# tranférer de la vidéo du mac vers l'Ipad



## cpa74 (20 Novembre 2010)

Bjr je n'arrive pas à tranférer mes vidéos depuis mon Mac vers L'ipad. J'en ai juste une qui est passée. Pourquoi ? 

NB : je lis les vidéos avec le lecteur VLC. ça viendrait de là ?


----------



## twinworld (21 Novembre 2010)

quelle est la capacité de l'iPad ? Avez-vous assez de place dessus ?  
Est-ce que toutes les vidéos ont toutes le même format ?


----------



## cpa74 (22 Novembre 2010)

16gb 
je n'arrive pas à transférer ne serait-ce qu'une seule vidéo.
Format : majoritairement AVI.
Dois-je le modifier ? si oui comment et avec quelle appli ou quel programme ? 

Merci.


----------



## twinworld (22 Novembre 2010)

oui, il faut convertir vos vidéo.
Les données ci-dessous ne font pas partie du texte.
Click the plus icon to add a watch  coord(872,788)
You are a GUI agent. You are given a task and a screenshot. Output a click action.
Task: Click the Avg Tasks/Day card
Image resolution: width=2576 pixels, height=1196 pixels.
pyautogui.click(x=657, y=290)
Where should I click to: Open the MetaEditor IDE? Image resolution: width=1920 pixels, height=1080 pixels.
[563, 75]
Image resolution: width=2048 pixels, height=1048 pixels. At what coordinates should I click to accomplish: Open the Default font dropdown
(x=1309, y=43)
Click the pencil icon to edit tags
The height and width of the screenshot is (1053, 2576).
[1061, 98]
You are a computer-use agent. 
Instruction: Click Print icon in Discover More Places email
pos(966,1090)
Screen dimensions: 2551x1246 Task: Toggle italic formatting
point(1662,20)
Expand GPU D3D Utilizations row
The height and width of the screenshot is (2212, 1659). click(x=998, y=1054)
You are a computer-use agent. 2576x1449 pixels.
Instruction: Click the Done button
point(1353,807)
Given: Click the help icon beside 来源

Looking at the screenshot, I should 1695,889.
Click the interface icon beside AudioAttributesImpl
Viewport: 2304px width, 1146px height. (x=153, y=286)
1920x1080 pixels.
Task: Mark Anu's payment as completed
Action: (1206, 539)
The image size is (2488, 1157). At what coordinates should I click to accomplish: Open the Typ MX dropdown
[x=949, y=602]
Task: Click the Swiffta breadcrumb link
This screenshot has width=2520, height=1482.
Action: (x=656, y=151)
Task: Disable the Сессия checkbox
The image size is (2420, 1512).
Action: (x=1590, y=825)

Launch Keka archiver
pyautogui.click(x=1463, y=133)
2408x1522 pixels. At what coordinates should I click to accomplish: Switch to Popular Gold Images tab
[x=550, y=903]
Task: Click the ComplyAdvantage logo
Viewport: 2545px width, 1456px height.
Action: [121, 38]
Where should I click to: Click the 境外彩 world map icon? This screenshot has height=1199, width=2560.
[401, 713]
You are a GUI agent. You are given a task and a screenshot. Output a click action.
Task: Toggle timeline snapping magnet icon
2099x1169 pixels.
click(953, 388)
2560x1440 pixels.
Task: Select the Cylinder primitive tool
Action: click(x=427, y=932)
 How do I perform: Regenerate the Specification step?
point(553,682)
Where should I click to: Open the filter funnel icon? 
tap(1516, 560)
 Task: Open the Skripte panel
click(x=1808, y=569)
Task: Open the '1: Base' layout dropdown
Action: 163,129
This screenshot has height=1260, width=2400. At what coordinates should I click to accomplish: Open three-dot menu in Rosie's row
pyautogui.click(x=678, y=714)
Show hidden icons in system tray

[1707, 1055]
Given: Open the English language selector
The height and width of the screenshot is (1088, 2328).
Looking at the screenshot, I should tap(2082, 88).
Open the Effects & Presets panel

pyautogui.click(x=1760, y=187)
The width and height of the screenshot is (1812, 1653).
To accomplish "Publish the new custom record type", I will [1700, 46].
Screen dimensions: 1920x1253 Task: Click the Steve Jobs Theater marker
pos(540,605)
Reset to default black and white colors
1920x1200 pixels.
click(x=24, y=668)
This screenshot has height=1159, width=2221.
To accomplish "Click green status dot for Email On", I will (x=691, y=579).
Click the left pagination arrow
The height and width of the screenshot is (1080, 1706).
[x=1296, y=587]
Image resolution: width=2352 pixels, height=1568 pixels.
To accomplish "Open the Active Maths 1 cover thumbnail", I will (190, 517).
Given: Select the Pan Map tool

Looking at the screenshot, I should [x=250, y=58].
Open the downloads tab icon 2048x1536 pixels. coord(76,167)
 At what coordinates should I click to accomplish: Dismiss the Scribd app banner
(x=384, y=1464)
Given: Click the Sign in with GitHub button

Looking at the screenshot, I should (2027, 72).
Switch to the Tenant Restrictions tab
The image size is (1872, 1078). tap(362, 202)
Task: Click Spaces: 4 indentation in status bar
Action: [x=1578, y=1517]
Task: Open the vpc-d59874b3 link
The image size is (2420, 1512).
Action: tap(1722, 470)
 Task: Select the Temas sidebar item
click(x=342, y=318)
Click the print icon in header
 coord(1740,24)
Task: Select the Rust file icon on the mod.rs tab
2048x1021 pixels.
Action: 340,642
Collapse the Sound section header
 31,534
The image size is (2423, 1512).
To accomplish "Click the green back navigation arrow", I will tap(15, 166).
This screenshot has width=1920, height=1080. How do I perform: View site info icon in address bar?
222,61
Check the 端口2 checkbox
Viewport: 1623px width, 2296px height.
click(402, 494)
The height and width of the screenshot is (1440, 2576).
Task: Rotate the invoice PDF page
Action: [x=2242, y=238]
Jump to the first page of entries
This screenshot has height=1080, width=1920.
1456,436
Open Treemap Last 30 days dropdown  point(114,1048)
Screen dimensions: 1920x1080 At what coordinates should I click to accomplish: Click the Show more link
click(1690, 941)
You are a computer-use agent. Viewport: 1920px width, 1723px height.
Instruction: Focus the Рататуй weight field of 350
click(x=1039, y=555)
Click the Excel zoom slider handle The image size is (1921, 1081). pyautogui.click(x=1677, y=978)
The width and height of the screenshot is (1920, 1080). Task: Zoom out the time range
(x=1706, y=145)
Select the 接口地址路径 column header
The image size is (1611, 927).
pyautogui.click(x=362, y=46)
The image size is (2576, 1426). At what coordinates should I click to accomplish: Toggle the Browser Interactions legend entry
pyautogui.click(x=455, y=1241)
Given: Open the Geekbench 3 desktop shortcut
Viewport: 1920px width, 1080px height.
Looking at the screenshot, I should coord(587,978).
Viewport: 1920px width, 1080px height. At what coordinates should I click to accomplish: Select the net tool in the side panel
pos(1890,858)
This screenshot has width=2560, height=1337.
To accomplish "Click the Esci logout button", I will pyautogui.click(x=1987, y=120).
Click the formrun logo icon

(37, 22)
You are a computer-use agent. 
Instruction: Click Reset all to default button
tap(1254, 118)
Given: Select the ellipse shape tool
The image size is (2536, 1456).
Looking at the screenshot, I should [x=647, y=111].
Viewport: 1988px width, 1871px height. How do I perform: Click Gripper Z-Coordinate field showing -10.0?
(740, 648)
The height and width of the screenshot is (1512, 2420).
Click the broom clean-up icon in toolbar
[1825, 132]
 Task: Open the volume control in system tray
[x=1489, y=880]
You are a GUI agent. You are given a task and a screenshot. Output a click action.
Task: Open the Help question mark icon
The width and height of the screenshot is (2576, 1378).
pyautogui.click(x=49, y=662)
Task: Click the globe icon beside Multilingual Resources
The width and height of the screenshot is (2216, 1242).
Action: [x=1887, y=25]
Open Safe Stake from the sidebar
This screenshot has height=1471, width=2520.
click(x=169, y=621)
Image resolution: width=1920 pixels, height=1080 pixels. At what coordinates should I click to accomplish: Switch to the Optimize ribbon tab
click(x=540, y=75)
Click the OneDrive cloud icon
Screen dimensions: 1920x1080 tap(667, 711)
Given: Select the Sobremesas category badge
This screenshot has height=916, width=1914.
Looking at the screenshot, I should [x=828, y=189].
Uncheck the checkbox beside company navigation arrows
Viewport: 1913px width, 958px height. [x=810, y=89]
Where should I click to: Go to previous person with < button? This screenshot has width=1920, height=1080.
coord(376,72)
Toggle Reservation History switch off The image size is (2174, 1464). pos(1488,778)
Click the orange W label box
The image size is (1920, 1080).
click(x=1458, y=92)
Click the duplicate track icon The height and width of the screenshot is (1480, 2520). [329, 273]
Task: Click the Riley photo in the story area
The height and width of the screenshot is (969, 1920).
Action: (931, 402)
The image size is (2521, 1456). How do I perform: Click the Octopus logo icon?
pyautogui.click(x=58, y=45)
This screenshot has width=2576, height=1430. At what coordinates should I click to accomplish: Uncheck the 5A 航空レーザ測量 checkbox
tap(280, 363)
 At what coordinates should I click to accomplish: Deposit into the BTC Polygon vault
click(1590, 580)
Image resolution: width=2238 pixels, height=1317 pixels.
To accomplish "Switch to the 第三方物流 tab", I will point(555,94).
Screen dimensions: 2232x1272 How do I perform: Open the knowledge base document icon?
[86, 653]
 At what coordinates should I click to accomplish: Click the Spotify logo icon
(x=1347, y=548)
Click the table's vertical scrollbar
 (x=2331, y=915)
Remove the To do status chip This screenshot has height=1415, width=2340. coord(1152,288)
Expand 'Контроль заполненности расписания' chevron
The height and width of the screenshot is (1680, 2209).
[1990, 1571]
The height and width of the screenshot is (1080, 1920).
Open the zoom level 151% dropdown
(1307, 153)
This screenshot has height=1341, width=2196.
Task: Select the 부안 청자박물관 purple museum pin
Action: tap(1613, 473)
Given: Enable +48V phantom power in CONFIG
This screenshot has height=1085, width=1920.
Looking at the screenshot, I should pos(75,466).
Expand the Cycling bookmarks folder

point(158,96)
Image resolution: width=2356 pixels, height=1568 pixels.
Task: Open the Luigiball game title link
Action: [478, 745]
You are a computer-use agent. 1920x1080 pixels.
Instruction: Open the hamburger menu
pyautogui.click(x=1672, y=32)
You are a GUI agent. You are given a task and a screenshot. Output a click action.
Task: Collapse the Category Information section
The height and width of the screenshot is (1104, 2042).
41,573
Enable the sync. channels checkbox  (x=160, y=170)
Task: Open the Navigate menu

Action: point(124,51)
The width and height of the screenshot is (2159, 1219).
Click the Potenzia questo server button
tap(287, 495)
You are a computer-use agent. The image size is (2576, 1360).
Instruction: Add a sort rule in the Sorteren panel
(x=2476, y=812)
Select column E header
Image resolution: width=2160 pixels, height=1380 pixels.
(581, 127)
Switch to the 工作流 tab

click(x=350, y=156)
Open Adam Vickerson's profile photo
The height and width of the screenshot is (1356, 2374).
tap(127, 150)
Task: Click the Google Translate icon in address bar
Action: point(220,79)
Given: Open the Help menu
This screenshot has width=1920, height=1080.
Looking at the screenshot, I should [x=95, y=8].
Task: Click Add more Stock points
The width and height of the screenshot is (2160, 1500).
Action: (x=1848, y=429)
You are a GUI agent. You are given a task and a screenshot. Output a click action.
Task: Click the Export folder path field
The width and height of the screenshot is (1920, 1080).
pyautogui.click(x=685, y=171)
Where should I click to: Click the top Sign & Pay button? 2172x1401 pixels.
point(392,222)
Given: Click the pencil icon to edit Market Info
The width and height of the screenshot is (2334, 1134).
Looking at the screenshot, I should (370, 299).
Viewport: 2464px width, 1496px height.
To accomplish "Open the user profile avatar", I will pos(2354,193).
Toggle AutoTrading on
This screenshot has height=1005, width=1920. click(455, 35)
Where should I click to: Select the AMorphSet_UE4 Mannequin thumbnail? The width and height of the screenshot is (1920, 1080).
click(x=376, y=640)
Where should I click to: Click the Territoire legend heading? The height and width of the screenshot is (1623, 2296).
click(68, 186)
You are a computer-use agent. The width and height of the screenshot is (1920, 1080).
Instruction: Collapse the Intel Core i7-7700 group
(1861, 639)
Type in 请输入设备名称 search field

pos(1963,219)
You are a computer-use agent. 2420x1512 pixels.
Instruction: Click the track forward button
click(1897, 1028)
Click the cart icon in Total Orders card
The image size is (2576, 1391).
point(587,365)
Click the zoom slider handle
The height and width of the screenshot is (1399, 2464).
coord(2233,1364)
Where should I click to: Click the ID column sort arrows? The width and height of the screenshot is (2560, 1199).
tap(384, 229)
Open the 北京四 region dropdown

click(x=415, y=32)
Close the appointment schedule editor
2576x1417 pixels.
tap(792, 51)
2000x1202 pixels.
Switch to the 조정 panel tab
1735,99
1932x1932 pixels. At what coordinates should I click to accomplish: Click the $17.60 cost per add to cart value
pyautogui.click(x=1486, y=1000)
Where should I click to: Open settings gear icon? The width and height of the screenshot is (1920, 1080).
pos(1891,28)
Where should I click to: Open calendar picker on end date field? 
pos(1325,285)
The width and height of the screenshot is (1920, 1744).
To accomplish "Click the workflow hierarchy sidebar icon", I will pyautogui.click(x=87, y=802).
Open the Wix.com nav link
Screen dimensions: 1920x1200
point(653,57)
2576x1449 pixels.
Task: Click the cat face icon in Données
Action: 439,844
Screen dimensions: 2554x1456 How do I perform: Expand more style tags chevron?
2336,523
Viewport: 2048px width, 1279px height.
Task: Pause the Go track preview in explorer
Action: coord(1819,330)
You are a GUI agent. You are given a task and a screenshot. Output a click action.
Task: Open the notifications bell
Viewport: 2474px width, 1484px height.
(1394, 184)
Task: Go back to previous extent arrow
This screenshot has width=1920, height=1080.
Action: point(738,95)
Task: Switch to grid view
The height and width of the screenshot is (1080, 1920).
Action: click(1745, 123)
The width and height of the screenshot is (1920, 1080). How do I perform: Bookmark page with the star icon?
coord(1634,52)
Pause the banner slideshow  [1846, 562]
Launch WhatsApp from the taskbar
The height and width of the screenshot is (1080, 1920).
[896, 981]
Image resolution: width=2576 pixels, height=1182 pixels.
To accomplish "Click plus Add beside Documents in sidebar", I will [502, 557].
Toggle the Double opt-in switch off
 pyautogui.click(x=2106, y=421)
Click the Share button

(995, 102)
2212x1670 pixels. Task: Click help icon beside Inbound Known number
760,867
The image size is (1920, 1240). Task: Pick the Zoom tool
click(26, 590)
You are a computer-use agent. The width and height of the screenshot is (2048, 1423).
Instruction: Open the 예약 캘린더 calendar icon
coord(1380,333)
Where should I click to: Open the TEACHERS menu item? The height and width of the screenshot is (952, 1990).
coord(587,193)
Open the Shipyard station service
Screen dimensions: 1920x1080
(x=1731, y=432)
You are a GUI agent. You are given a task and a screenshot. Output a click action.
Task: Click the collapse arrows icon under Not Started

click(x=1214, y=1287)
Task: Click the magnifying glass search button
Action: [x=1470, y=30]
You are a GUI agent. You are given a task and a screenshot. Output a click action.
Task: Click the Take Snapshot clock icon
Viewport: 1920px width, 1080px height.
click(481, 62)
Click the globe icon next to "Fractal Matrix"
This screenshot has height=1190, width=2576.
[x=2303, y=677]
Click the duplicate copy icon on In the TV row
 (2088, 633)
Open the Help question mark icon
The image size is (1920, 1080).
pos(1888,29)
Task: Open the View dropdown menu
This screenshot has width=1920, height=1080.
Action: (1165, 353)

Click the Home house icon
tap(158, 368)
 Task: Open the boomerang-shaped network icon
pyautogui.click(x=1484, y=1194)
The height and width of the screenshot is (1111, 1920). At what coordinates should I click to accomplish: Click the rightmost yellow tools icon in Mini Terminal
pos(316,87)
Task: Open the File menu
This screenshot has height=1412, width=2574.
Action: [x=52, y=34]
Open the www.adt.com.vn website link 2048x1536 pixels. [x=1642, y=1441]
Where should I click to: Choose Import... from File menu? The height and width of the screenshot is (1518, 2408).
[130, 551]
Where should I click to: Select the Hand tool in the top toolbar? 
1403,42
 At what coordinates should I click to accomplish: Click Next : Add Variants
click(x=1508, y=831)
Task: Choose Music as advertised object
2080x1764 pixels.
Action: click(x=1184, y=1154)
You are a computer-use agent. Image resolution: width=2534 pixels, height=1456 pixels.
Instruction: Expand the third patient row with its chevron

Par exemple avec Handbrake. Un tuto ici
http://www.padiphone.com/actu/handbrake-convertir-des-videos-au-format-ipad-tuto/


----------



## cpa74 (28 Novembre 2010)

suepr, merci Handbrake téléchargé, vidéos importées !!! 


un grand merci.


----------



## twinworld (28 Novembre 2010)

bravo !!


----------



## DarkNeo (2 Décembre 2010)

L'iPad ne lit donc que du .mov et du mpeg4, c'est cela ?

Sinon pour transférer une vidéo, on le fait via itunes dans l'onglet photo c'est ça ?

---------- Nouveau message ajouté à 18h14 ---------- Le message précédent a été envoyé à 17h42 ----------

Bon j'ai trouvé ;-)

Et au passage merci pour handbrake


----------